US stocks tumbled after the jobs report. The Nasdaq Composite lost nearly 4% and the S&P 500 gave up nearly 3%.
“Today’s jobs report likely does not change the Fed’s calculus in its fight against inflation, which is still on track for another 75 bp rate hike in early November,” Jason Pride, chief investment officer of private wealth at Glenmede, wrote in a note.
The report could lead to new 2022 lows for stocks this month, Bank of America said Friday.
The US stock market is already submerged in a bear market, with the Nasdaq Composite off by roughly 32% this year and the S&P 500 down more than 20%. The Fed has been aggressive in raising interest rates to pull down inflation that’s sitting around a four-decade high and in turn that’s left equities in the red.
“On a variety of metrics, I think there’s definitely still downside particularly because I don’t think there’s any sense the Fed is trying to help the market. The Fed is focused on inflation, which is different from some other situations where you have an economic crisis or a financial crisis,” Szilagyi said in swatting away the idea of a so-called “Fed Put”.
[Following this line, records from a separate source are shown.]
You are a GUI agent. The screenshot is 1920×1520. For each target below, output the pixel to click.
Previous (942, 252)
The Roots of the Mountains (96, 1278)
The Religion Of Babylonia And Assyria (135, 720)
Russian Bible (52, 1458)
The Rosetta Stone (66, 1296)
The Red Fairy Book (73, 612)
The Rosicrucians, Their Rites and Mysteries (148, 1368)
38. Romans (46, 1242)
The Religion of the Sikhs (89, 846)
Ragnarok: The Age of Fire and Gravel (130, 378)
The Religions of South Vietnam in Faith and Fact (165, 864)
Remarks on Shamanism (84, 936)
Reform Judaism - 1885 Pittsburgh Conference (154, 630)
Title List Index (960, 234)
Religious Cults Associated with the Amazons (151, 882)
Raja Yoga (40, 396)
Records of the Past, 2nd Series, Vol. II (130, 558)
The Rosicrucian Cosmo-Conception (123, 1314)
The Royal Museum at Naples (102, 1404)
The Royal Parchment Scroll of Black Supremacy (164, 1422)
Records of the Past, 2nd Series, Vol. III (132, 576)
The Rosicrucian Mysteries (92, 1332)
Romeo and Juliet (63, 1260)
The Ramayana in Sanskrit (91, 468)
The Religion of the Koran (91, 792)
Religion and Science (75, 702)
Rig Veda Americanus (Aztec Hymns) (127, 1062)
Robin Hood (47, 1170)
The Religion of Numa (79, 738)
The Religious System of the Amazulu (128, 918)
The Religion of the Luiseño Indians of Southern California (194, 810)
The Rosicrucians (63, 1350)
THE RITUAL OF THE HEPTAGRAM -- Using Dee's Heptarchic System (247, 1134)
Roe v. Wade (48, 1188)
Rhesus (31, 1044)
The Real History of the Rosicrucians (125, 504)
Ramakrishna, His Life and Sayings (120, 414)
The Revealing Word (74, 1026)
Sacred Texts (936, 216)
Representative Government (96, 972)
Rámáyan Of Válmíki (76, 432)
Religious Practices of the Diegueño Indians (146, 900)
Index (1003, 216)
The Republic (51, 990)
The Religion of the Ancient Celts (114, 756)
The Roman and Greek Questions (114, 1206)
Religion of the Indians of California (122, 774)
A Fed Put refers to the belief among investors that policymakers at the US central bank will enact policies aimed at helping stocks if they drop sharply and quickly to worrying levels. The market saw Fed Puts in 1987, 2010, 2016, and 2018, according to the Corporate Finance Institute.
Szilagyi said “garden variety” bear markets running back to the 1929 crash on Wall Street have lasted between 10-12 months and have taken stocks down about 33%. The S&P 500 in the current downturn is off by about 24% year to date.
“I do not think [Fed policy makers] are thinking that the market has come down so dramatically that they now suddenly need to pivot,” he said. “Back in 2018, when the market reacted very poorly to the prospect of potentially tightening, they did actually take the market into account. But that was when inflation was not a problem. I think now you’re in exactly the reverse situation where inflation is suddenly a problem and the market is simply going to be collateral damage.”
Szilagyi also said stocks appeared to have dropped Friday as investors erased the notion that signs of potential stress in financial systems would lead the Fed to dial back on rate moves, including concerns about the health of Swiss lender Credit Suisse and the Bank of England’s emergency £ 65 trillion bond-market intervention.
“That glimmer of hope there might be a little bit of a pivot – not anything near resembling an actual easing of monetary policy – is being priced out. We’re retesting the June lows, which, ultimately, is something that we probably need to do anyway if there’s ever hope of reaching a major low in the market.”
The September inflation report is due on Thursday to update the August headline reading that came in at 8.3%. The Fed is expected to raise rates for the sixth time at its November 1-2 meeting to push the fed funds rate from the current range of 3% to 3.25%. The Fed has kicked up the benchmark rate by 75 basis points at its past three meetings.